Thanks to Insider for this:

  • A man went to the doctor with a green, hair-like coating on his tongue.
  • He had taken antibiotics around 21 days before seeking medical help.
  • Hairy tongue can be caused by poor oral hygiene, smoking, and certain medications.

A man’s tongue turned green and hairy after he took antibiotics, according to a case report.

The unnamed 64-year-old man from Ohio, who was a smoker, told doctors his tongue had been discolored for two weeks, doctors wrote in the New England Journal of Medicine.

The man had completed a course of antibiotics around 21 days before he visited the doctor.

He was diagnosed with a condition known as hairy tongue, which makes what are known as filiform papillae bulges on the upper surface of the tongue discolored and elongated.

The American Academy of Oral Medicine says that hairy tongue occurs in as much as 13% of the population, and is harmless and relatively common.

Green Hairy Tongue

Smoking, bad oral hygiene, and soft foods can cause hairy tongue

Filiform papillae are bulges under the mucous membrane of the tongue, which help to roughen the surface and help with chewing, speaking, and keeping your mouth clean.

Usually, the filiform papillae are worn down from regular brushing and eating solid foods.
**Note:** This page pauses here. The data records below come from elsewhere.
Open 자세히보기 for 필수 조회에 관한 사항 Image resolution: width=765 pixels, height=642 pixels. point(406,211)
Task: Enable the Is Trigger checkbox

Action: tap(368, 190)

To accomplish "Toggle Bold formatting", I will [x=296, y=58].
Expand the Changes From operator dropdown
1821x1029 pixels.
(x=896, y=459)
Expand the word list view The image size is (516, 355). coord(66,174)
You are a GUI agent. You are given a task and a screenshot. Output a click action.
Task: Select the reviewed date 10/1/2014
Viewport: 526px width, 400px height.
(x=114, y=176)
But the protein keratin can build up on these papillae if there is a lack of abrasion to the top of the tongue, according to the AAOM. So people are more at risk of developing hairy tongue if they have poor oral hygiene or are on soft food diets as a result of other health issues or lack of teeth, for example.
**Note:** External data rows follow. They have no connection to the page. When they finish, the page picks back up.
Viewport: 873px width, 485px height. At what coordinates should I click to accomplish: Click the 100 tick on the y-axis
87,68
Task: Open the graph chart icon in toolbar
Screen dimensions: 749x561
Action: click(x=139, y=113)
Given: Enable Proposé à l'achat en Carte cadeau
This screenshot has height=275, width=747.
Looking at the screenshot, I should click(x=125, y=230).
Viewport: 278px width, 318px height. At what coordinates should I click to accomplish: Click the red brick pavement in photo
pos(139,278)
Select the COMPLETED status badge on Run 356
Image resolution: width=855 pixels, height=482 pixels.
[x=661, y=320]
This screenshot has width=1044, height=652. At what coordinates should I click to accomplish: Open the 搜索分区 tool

When the filiform papillae are allowed to build up for a while, they can get very long and develop a hair-like appearance. They can then trap bacteria, yeast, and food, which add to the buildup.
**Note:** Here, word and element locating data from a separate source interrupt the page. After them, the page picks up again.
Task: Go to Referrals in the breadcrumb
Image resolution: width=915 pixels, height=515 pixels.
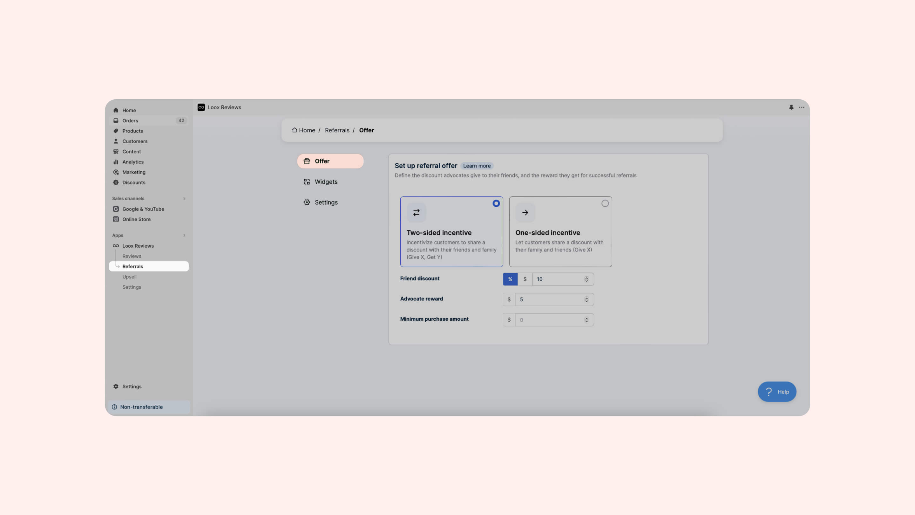Action: (337, 130)
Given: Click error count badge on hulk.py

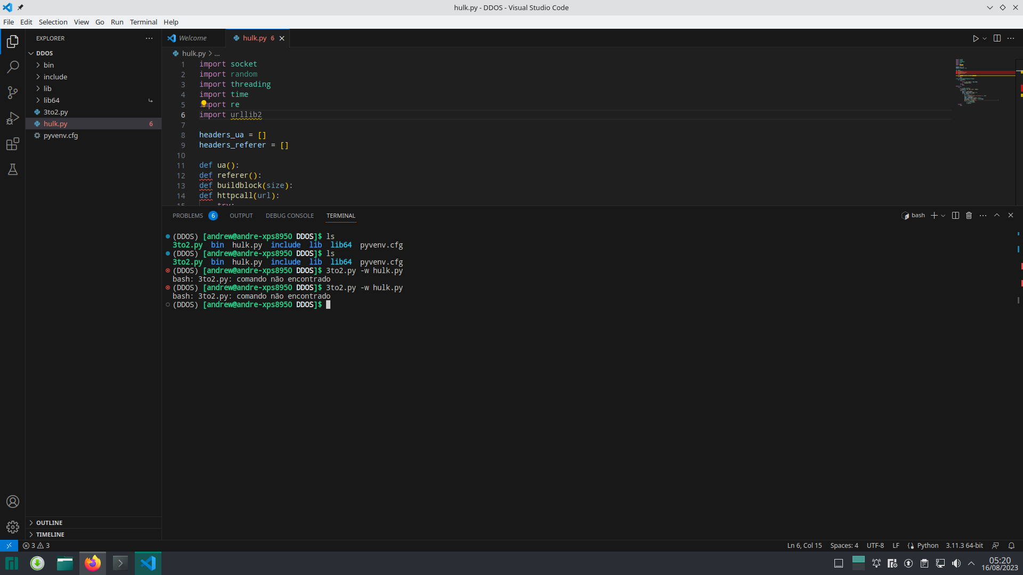Looking at the screenshot, I should [151, 124].
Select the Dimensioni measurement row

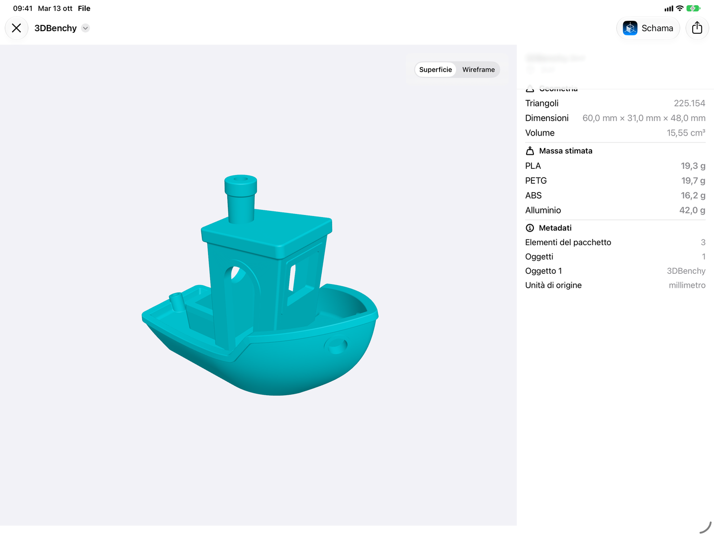[x=615, y=118]
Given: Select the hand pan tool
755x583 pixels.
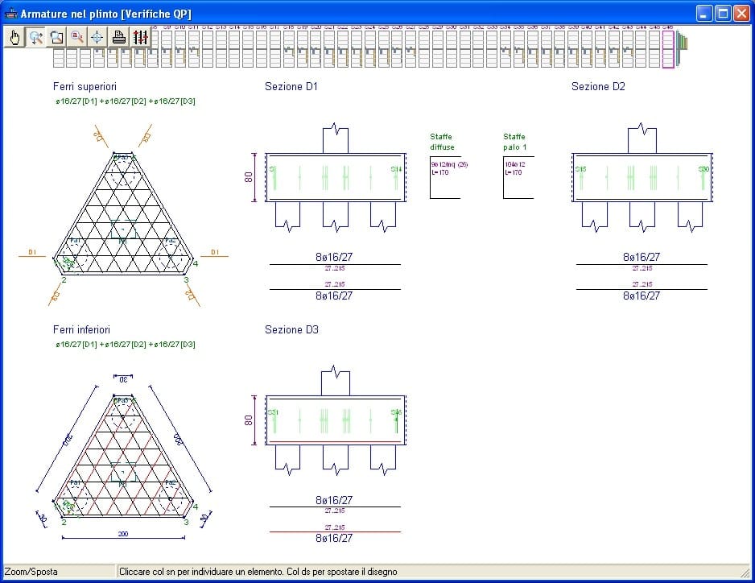Looking at the screenshot, I should [14, 37].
Smoking can also increase your risk of hairy tongue, because it facilitates the buildup of bacteria and plaque on your tongue, as can taking certain medications like antibiotics, which can change the types of bacteria in your mouth and again cause buildup.

Usually with hairy tongue, the filiform papillae turn black, but they can also go brown, yellow, or green — like in this patient’s case.

Hairy tongue is more common in older age, as well as in men, according to the AAOM.

Hairy tongue doesn’t require any medication for its treatment. In this case, the patient was advised to gently scrub the surface of his tongue with a toothbrush four times daily, and to stop smoking.

Six months after he first presented with hairy tongue, it had returned to normal despite the fact that he did not stop smoking.